• [Work item]
Sift through the material below and return the lines with "agent".

+++ Input records +++

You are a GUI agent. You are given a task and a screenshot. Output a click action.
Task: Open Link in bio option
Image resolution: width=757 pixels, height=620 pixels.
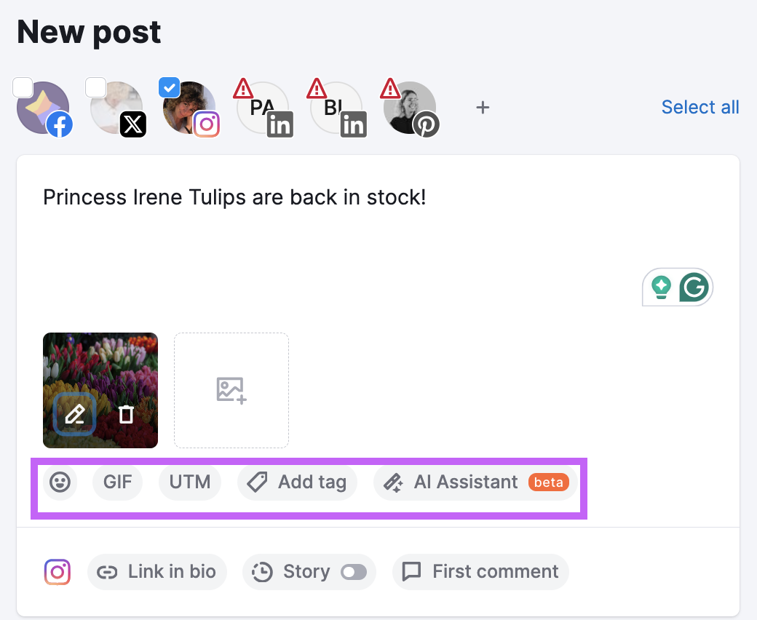click(x=157, y=572)
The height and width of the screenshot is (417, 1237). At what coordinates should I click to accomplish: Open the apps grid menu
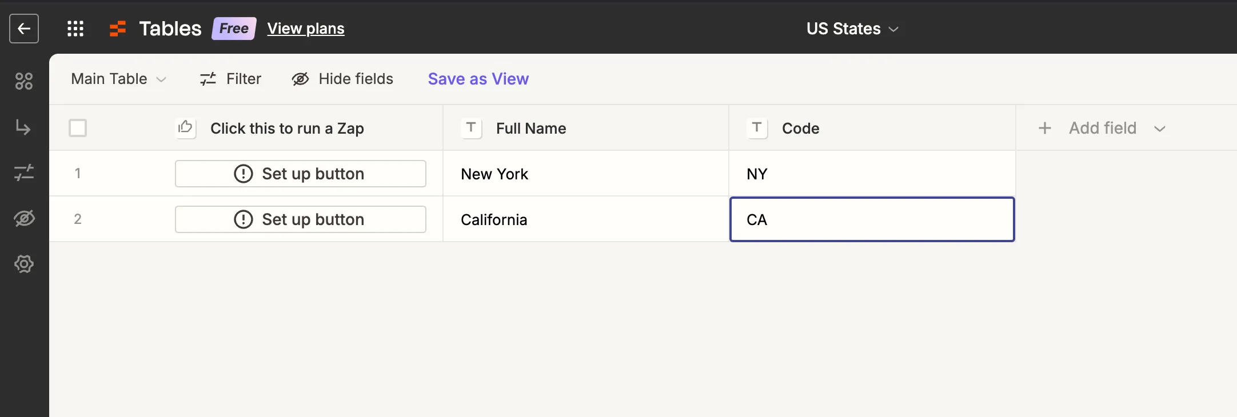point(75,29)
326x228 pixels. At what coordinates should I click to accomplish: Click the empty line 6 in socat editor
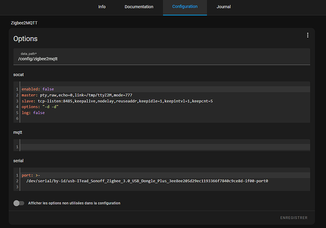coord(165,118)
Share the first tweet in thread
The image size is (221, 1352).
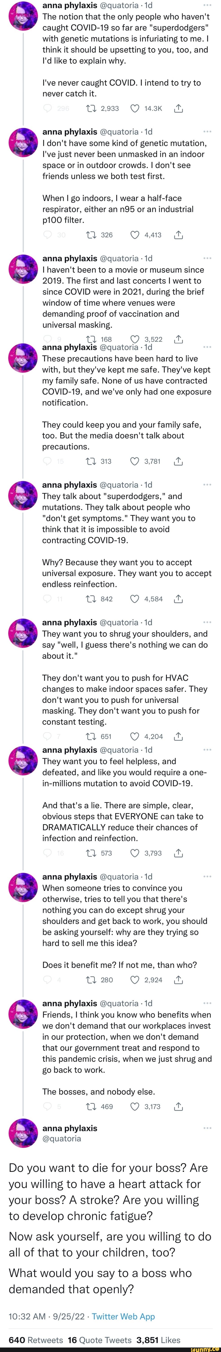point(178,109)
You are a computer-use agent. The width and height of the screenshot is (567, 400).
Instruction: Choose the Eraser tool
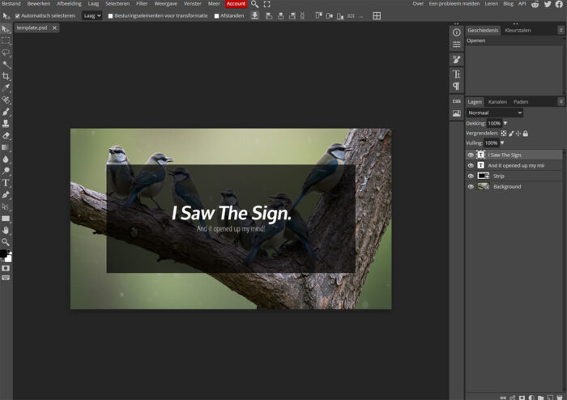point(6,135)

+++

• [Answer to this task]
You are a GUI agent. You are given a task and a screenshot. Output a click action.
You are a computer-use agent. The width and height of the screenshot is (567, 400).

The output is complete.